The best flan you'll ever eat.

If you needed to borrow some sugar, Santa Clara’s Parcel 104 was the place to be last Friday night, where the sweet stuff was on display in full force.

The restaurant’s pastry chef, Carlos Sanchez, hosted a select group of guests — including yours truly — for a decadently sweet holiday dessert party. Sanchez, who is also trained in the savory side, is now doing double-duty as Parcel 104’s chef de cuisine, too. So, he threw in a couple of savory courses just to keep things especially interesting.

The party got started with a demitasse of golden beet soup. Eggnog-like in color and very rich, the soup is deceptive. The creaminess hits you immediately, and then the sweetness of the natural sugars of the yellow beets powers through.

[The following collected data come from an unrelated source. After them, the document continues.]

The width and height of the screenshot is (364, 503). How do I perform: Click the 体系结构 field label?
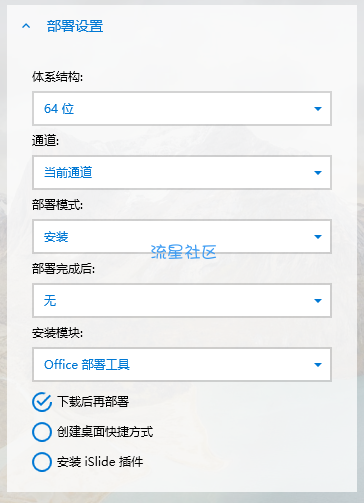click(57, 77)
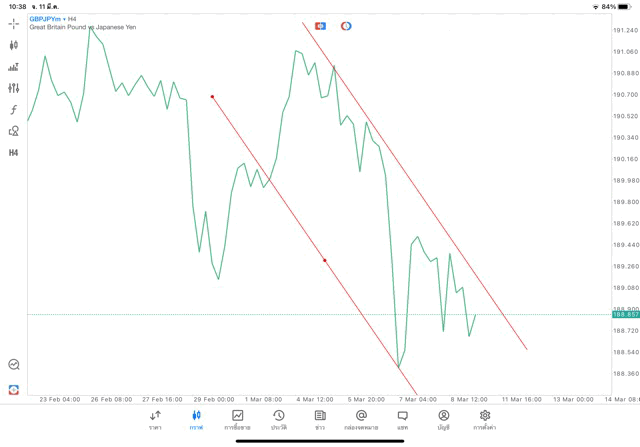Tap the red-blue trade panel icon
Viewport: 640px width, 447px height.
click(x=14, y=389)
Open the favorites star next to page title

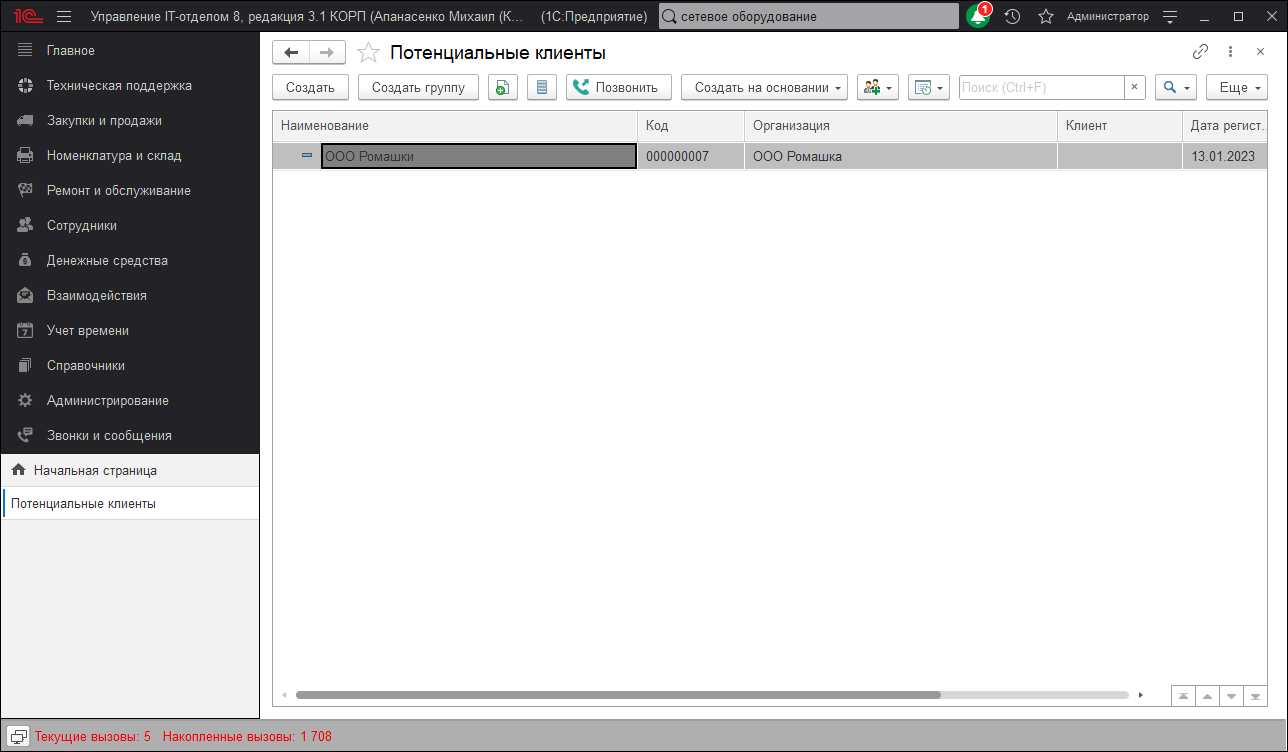tap(369, 50)
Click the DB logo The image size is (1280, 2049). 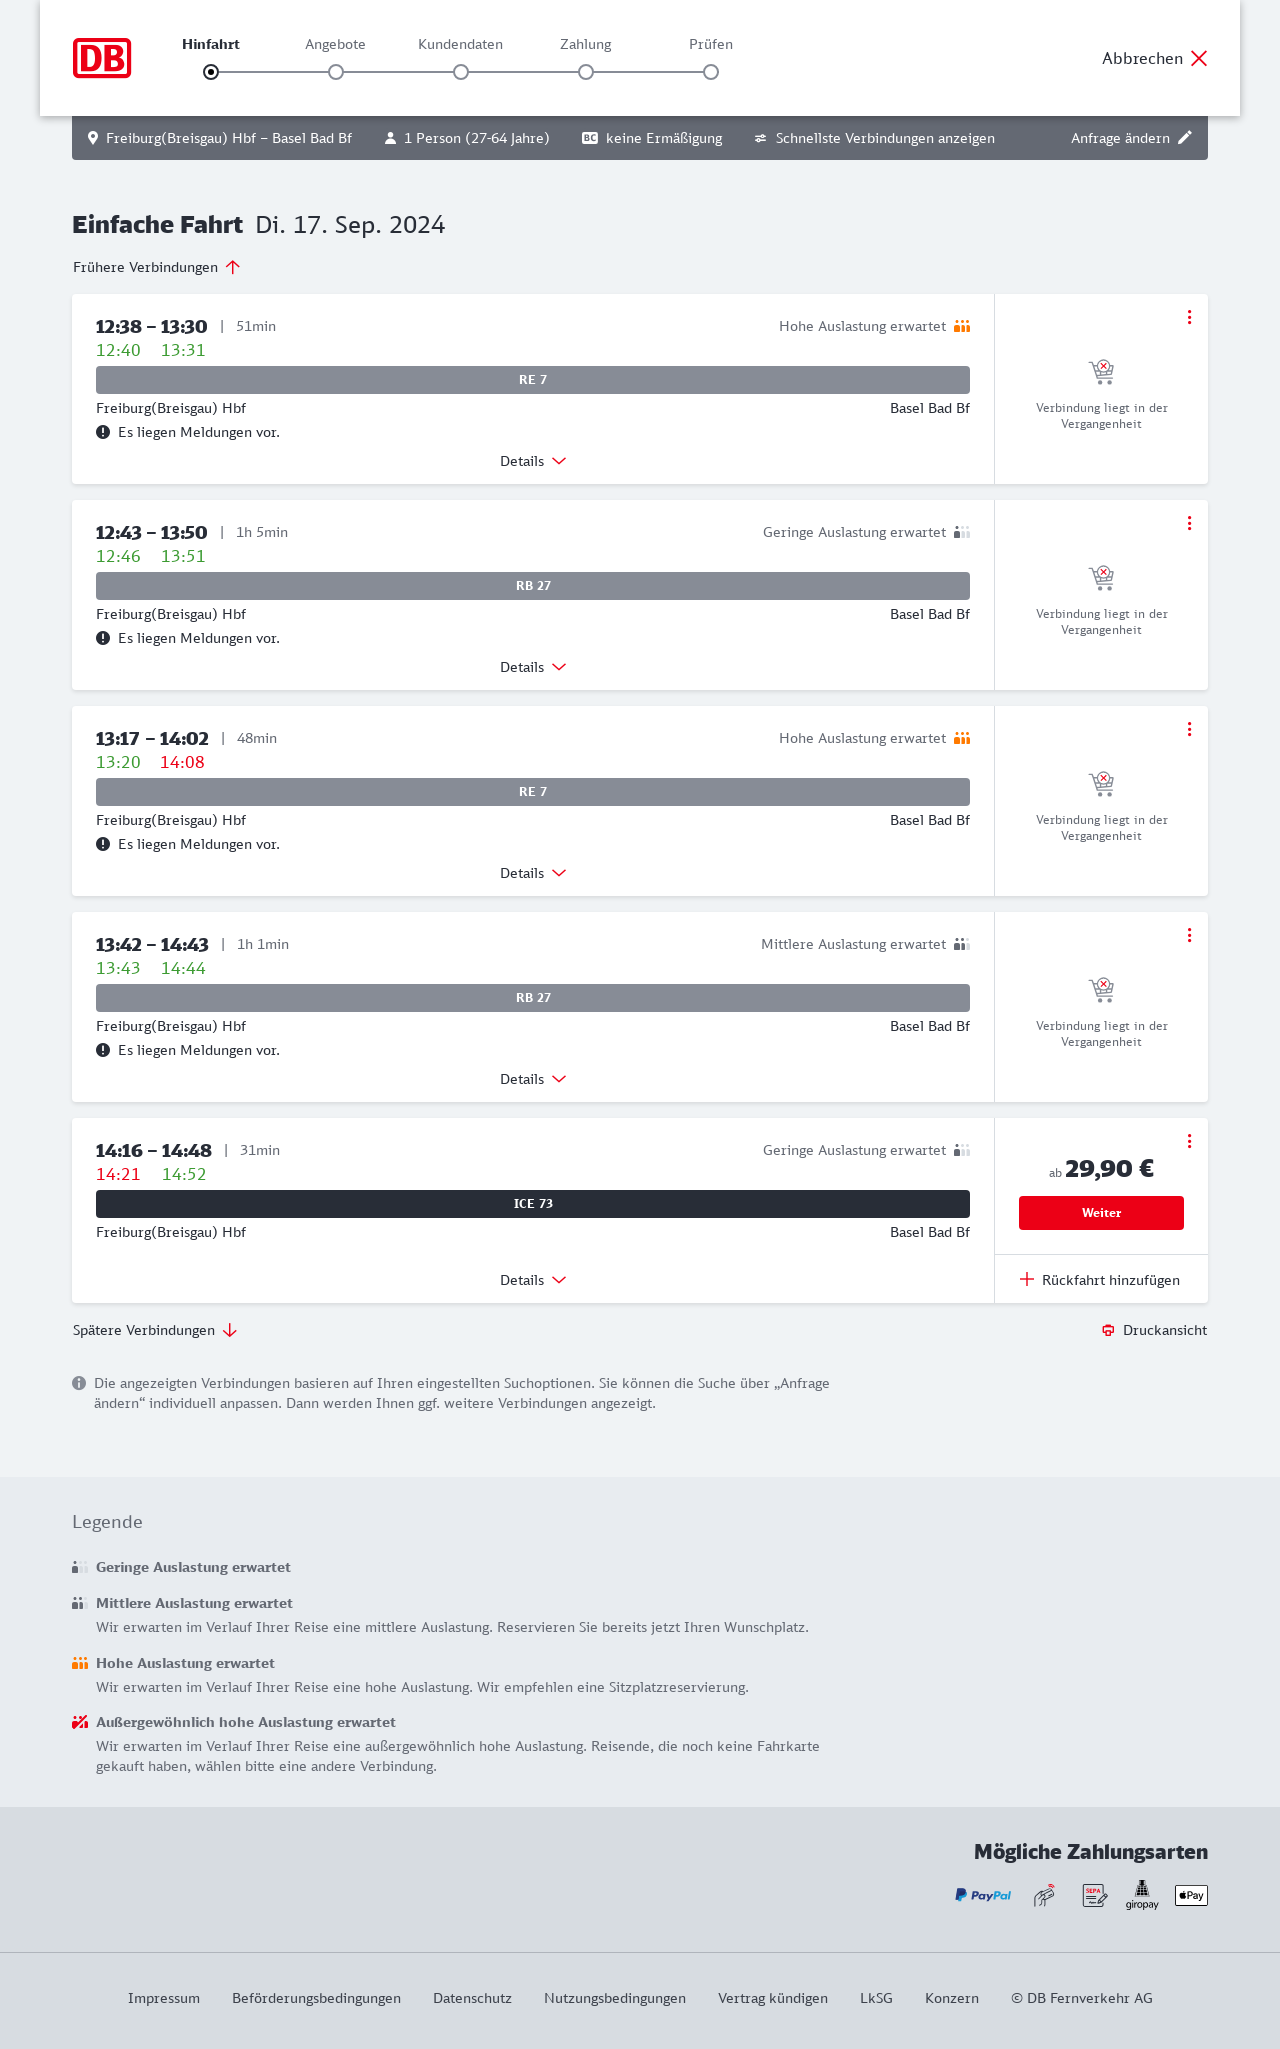point(102,58)
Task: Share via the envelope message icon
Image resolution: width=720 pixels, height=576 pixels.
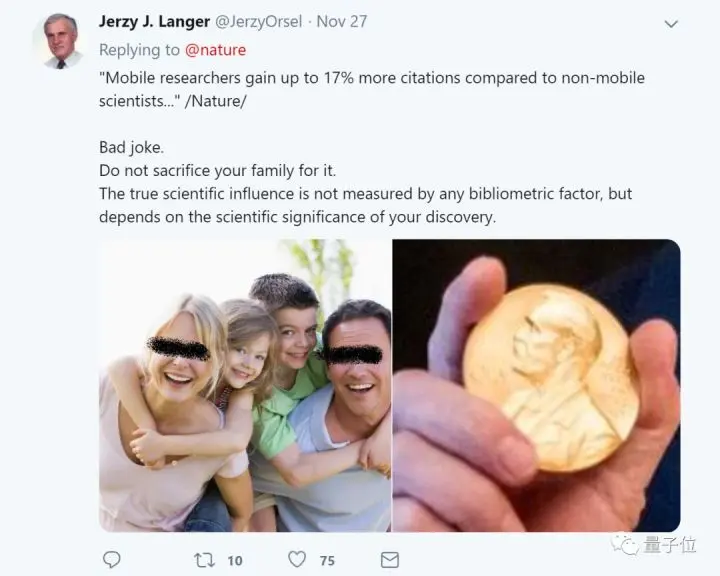Action: click(390, 560)
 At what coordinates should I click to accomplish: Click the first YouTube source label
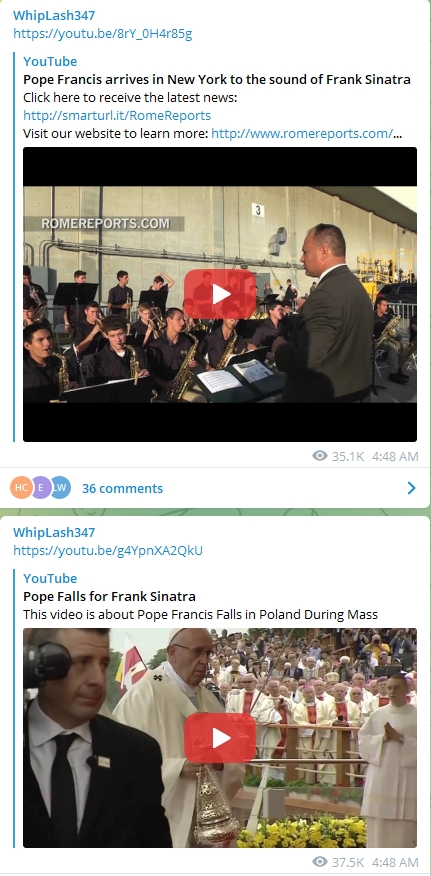[x=50, y=61]
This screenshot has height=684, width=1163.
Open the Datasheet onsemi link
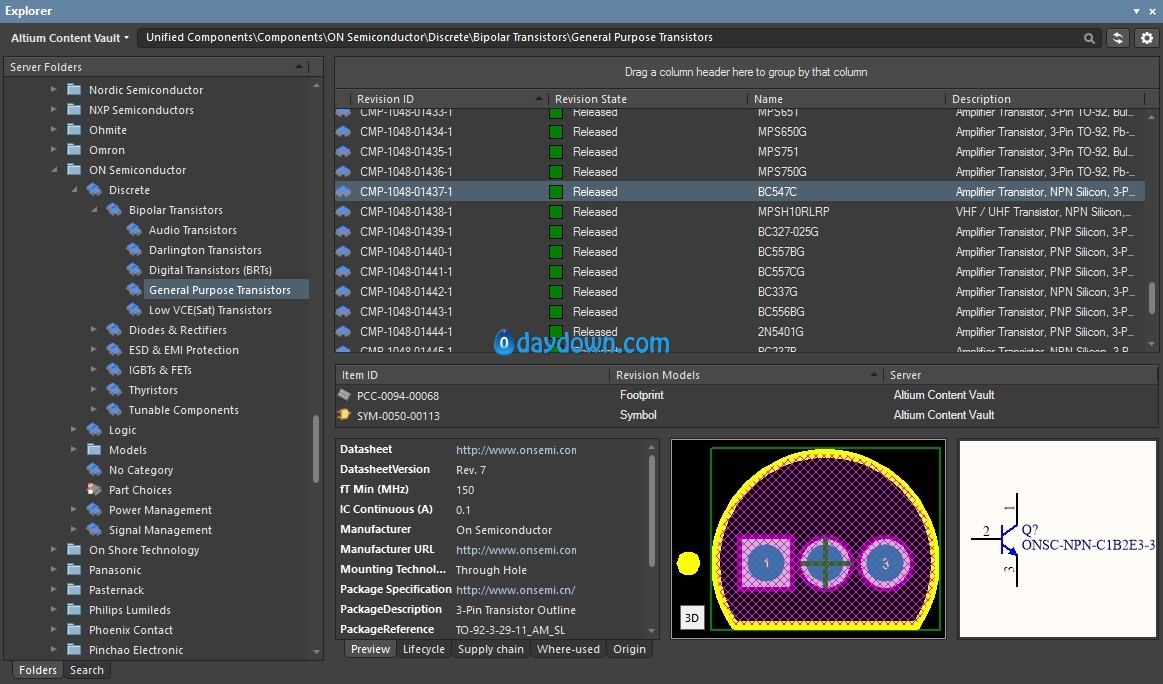[516, 450]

A surprising soup with the flavor of beets.

Next, a signature salad from Sanchez — a crispy nugget of flattened, breaded moist chicken atop seasonal greens with thin slices of pear, orange and persimmon. A Ranch-style creamy dressing with the heat of habanero woke things up, and added a perfect counterpoint to the sweet, refreshing fruit.

A crispy nugget of chicken with creamy habanero dressing.

Slightly warm citrus risotto followed. It was like a creamsicle in your mouth. Unlike rice pudding, where the grains are cooked until they almost break down, this dessert risotto was done al dente, giving it a more interesting texture.

Tangerine risotto.

That was followed by one of Sanchez’s most popular desserts — coffee flan. Even the so-called flan haters at my table went nuts for this version. This was no wiggly-jiggly flan. It is extremely firm and dense, yet out-worldly smooth. Take a spoonful in your mouth, and it’s almost like foie gras terrine in texture with an unbelievably unctuous quality.

A glittery, gooey chocolate cake.

Lastly, caramel-filled chocolate cake that was all aglitter with gold dust and served with an ajillo pepper ice cream. The velvety ganache gave way to gooey, thick caramel and a crunchy chocolate-cookie crust. The pepper in the ice cream was subtle, giving it a floral quality and a mere tickle on the back of the throat.